## Begin

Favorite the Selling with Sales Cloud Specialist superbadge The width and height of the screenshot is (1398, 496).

## End
## Begin

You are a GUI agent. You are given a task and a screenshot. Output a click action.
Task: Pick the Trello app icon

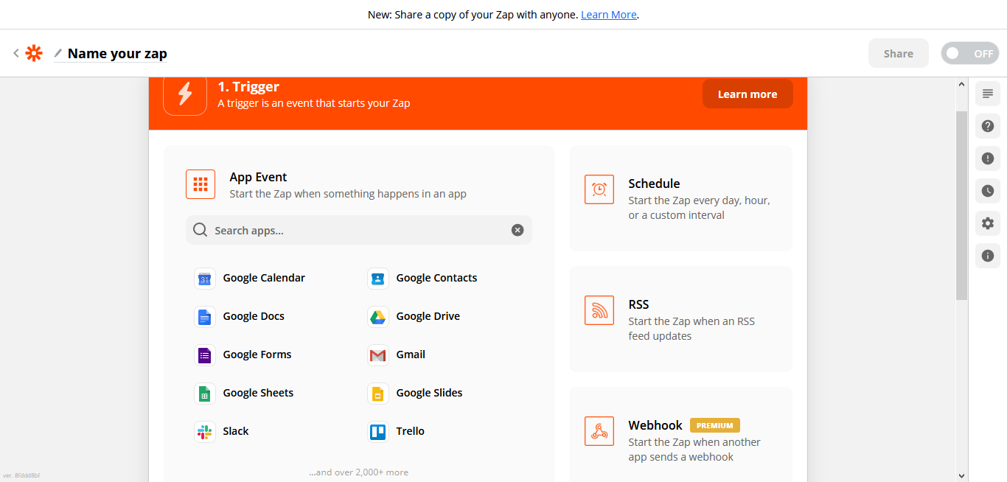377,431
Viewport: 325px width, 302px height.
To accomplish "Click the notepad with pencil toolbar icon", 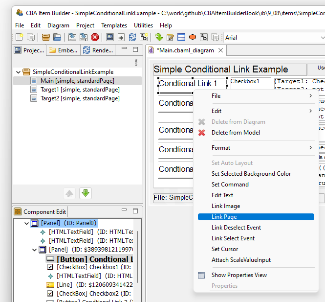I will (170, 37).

## End

== Exercise prompt ==
Please list each line of the records above that contains the word "screenshot".

== Written solution ==
Favorite the Selling with Sales Cloud Specialist superbadge The width and height of the screenshot is (1398, 496).
You are a GUI agent. You are given a task and a screenshot. Output a click action.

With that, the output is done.